KEY TAKEAWAYS
- The Phase III PROSPER study (NCT03055013) was a randomized trial comparing surgery alone to neoadjuvant Nivolumab (nivo) followed by adjuvant nivo in patients with high-risk RCC.
- In this 2-arm study, arm I received the study drug while the arm II underwent partial or radical nephrectomy.
- The primary outcome was RFS, and secondary outcomes included clear cell RCC RFS, overall survival (OS), and quality of life indicators.
- The results of the study showed that perioperative nivo did not improve RFS or OS, additionally, adverse events were more frequent in the nivo arm.
PROSPER phase III trial was conducted to assess the effectiveness of neoadjuvant nivo in priming the immune system prior to nephrectomy followed by adjuvant nivo in patients with high-risk renal cell carcinoma (RCC), as compared to surgery alone.
Patients with clinical stage ≥T2 or TanyN+ RCC who were scheduled for nephrectomy were included in the entry requirements. (partial or radical). If the patient could be declared “no evidence of disease” within 12 weeks of surgery, select oligometastatic disease was allowed. Nivo was given (480 mg IV q4 weeks) in the investigational arm with 1 dosage previous to surgery and 9 adjuvant doses following.
Surgery was followed by observation without a placebo in the control group. Only the nivo arm needed a baseline tumour biopsy. Regardless of histology, the primary outcome was recurrence free survival (RFS). Clear cell RCC RFS, overall survival (OS), and quality of life indicators are examples of secondary outcomes.

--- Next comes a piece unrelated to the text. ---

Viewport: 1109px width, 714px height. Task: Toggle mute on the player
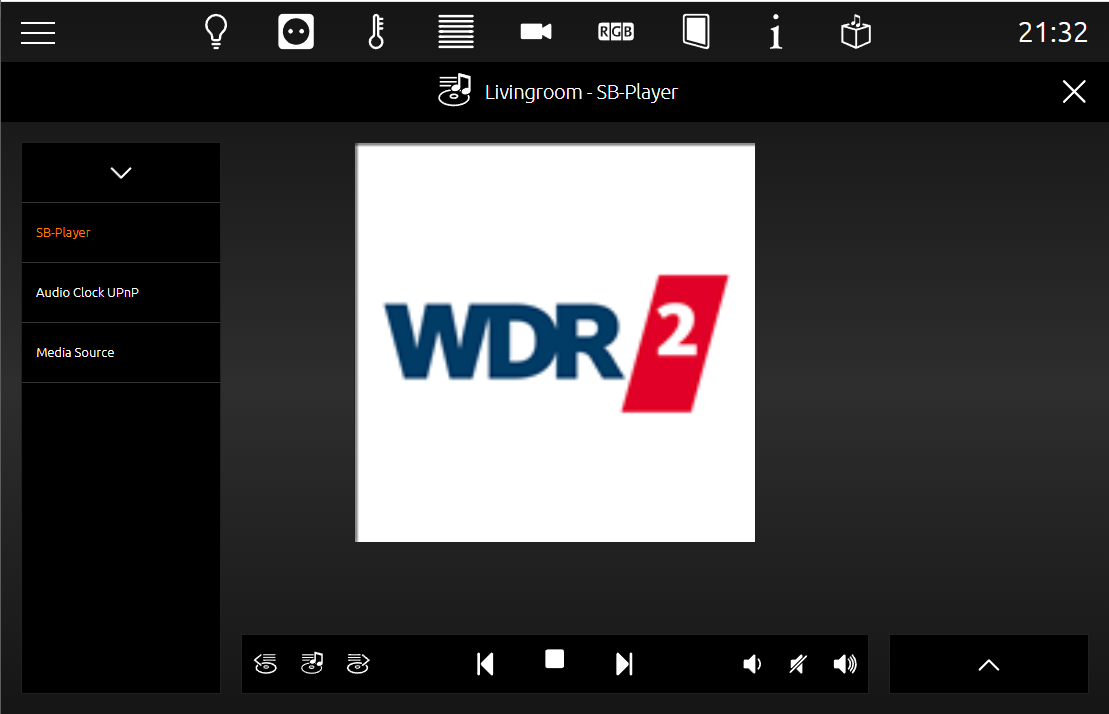coord(798,664)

819 patients were randomly assigned between postoperative nivo (n=404) or surgery alone (n=415). 83% of patients had clear cell RCC, and the clinical stages at enrollment were 53% cT2, 47% cT3-4, 17% cN1, and 4% cM1. Due to the trial’s failure, DSMC terminated it early.
RFS(HR: 0.97; 95% CI: [0.74 – 1.28]; P1-sided = 0.43) was comparable between the groups.RFS median was not attained. Despite not being fully developed at the time of analysis, OS did not show a statistically significant difference between research arms (HR: 1.48; 95% CI: [0.89 – 2.48]; P1-sided = 0.93). Similar withdrawal rates of around 12% (48/404 patients in the nivo arm vs. 50/415 in the surgery alone arm) were seen in both groups.

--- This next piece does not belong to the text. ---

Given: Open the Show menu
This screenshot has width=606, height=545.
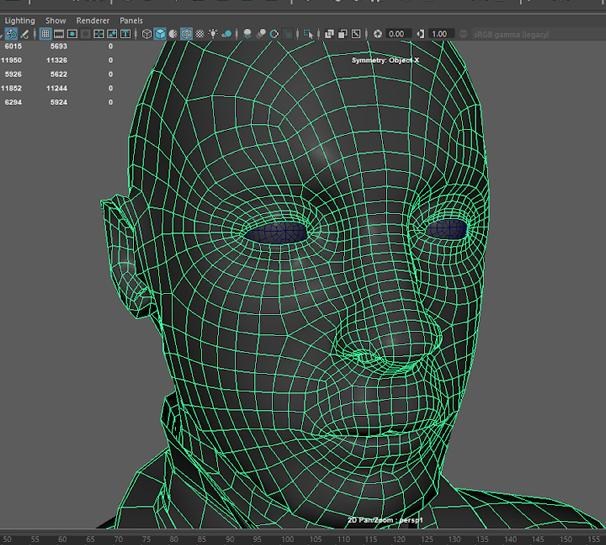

Compared to 6% in the control group, 20% of patients who received nivo had at least one Grade 3–4 AE that could be linked to the drug. Kidney damage, rash, and elevated lipase were the most frequent grade 3–4 adverse events (AEs) associated with therapy. In the nivo arm, there were 15 (4%) deaths from RCC, and in the surgery alone group, there were 18 (4%) deaths from RCC.
In conclusion, the perioperative administration of nivo did not improve RFS in RCC patients at high risk for recurrence. Nevertheless, OS data remain immature, and ongoing subset analyses, including risk stratification by pathologic stage, may provide further insights.
Source:https://cslide.ctimeetingtech.com/esmo2022/attendee/confcal/show/session/152
Clinical Trial:https://clinicaltrials.gov/ct2/show/NCT03055013
Allaf, M. (2022). LBA67 – Phase III randomized study comparing perioperative nivolumab (nivo) versus observation in patients (Pts) with renal cell carcinoma (RCC) undergoing nephrectomy (PROSPER, ECOG-ACRIN EA8143), a National Clinical Trials Network trial. ESMO Congress 2022 – Conference Calendar.